MONTEVIDEO, Uruguay – Uruguay’s enigmatic President said that, despite many “ridiculous” offers from Uruguay and abroad, he will never sell his “beloved” old Volkswagen Beetle, a car the charismatic leader is often seen driving around the nation and to important political events.
Mujica repeatedly defended the “affection” that he has for his dear “Fusca,” the popular name for the VW Beetle in Brazil, Paraguay and Uruguay, the car that he first had contact with as a teenager in the 1950s. Mujica touched on the topic after several offers made for his “Fusca” became public. Sergio Varela, an Uruguayan businessman and acquaintance of Mujica’s, along with the Mexican Ambassador to Uruguay, Felipe Enríquez, both made made offers for the automobile. Several other foreign diplomats also put in their bids at a traditional bi-partisan gathering and barbecue at Varela’s residence. The most notable offer, the Uruguayan leader confirmed, was made by an unnamed Arab sheik at the G77+ China Summit held in the Bolivian city of Santa Cruz de la Sierra in June.

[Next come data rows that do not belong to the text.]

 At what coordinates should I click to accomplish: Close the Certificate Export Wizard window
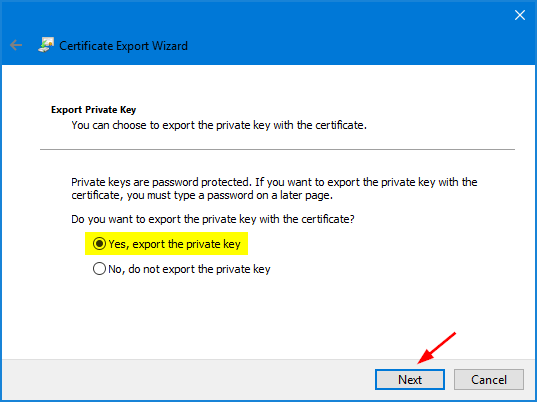click(520, 15)
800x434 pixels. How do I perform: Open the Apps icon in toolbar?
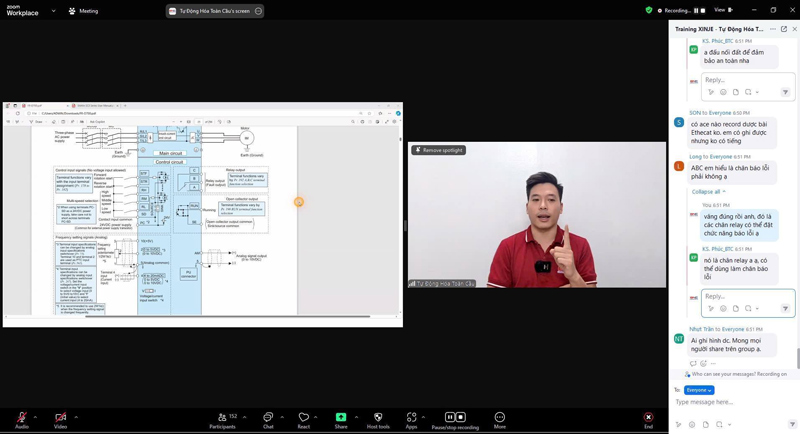pyautogui.click(x=411, y=417)
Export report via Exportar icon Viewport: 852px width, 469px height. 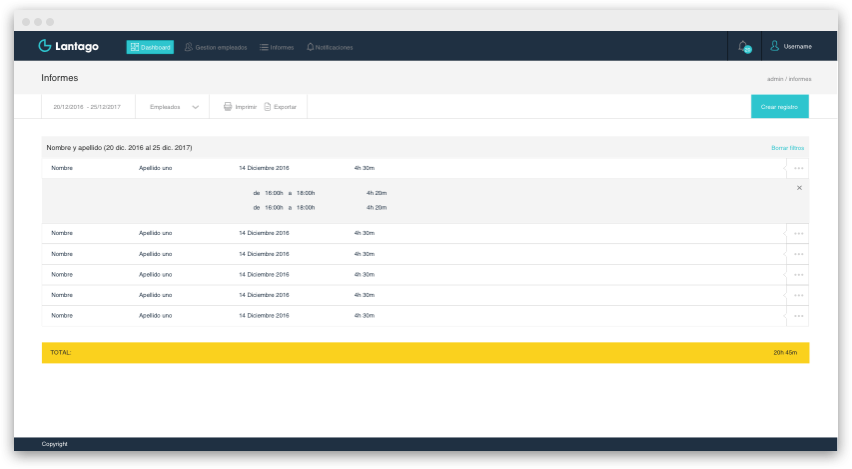268,106
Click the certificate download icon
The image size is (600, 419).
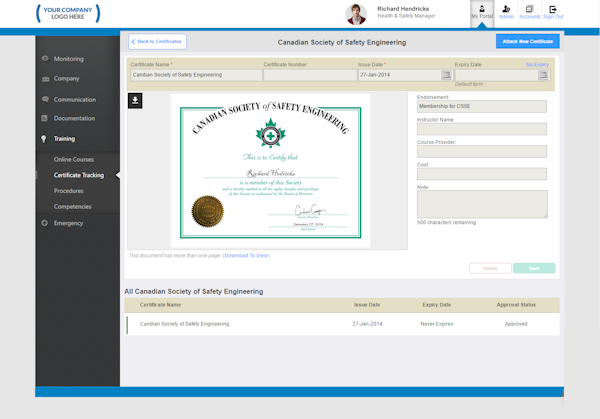tap(135, 100)
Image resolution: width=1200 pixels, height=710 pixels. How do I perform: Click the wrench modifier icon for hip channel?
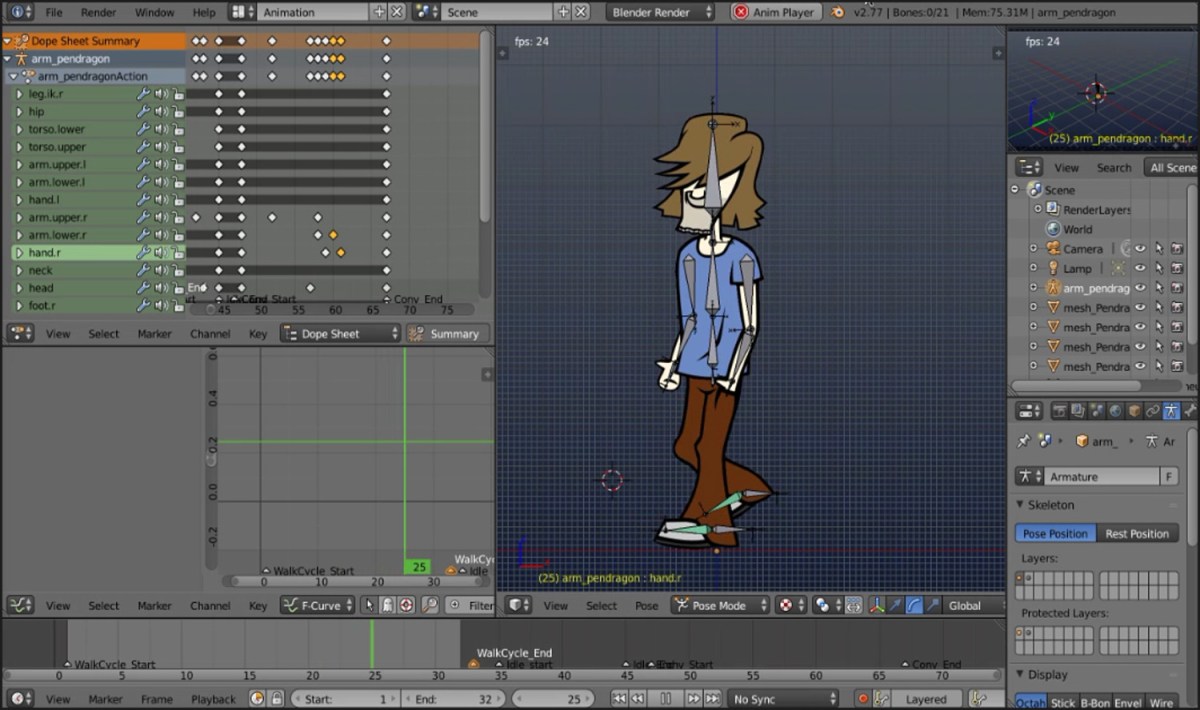pyautogui.click(x=143, y=112)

Apparently, Mujica turned down the Arab’s offer of one million dollars. When asked why there is so much interest in the car, Mujica said that it is “likely because humans have some sort of strange fetish with needing material items, and paying insane sums of money for these items.” He says he is not interested in such things, although he admitted that he “closely holds” onto the hammer his father gave him many years ago. The reason for this according to Mujica, apart from the fact that he “does not need the money” in that “ridiculous sum,” is that the 1987 sky-blue Beetle was given to him by some friends decades ago, and that they would be “offended” if he got rid of the car.
Thus, he is holding onto the car for sentimental reasons. The friends he is referring to are his old colleagues from university and later, activist and political organizations, and his wife, fellow politician and current Senator Lucía Topolansky, belongs to that group. Thus, the “Fusca” is sentimental because it is “the fruit of a collection” held by the group of friends. “We could never sell it because we would offend this group of friends, we regaled us with this gift years ago,” said a jovial Mujica in an interview with Montevideo-based radio station M24. “Even prior to driving and owning one, we were always admirers of this same model of the car,” Mujica said. “It is strange because when we were young guys, we thought that the car looked terrible, but as the years passed and as we intended to change the world in which we live, we fell in love with them.” Enríquez, the Mexican Ambassador, initially “informally” offered Mujica ten 4×4 trucks or SUVs in exchange for the Beetle and Mujica denied the Mexican’s offer, and was “surprised and bewildered” at the proposal.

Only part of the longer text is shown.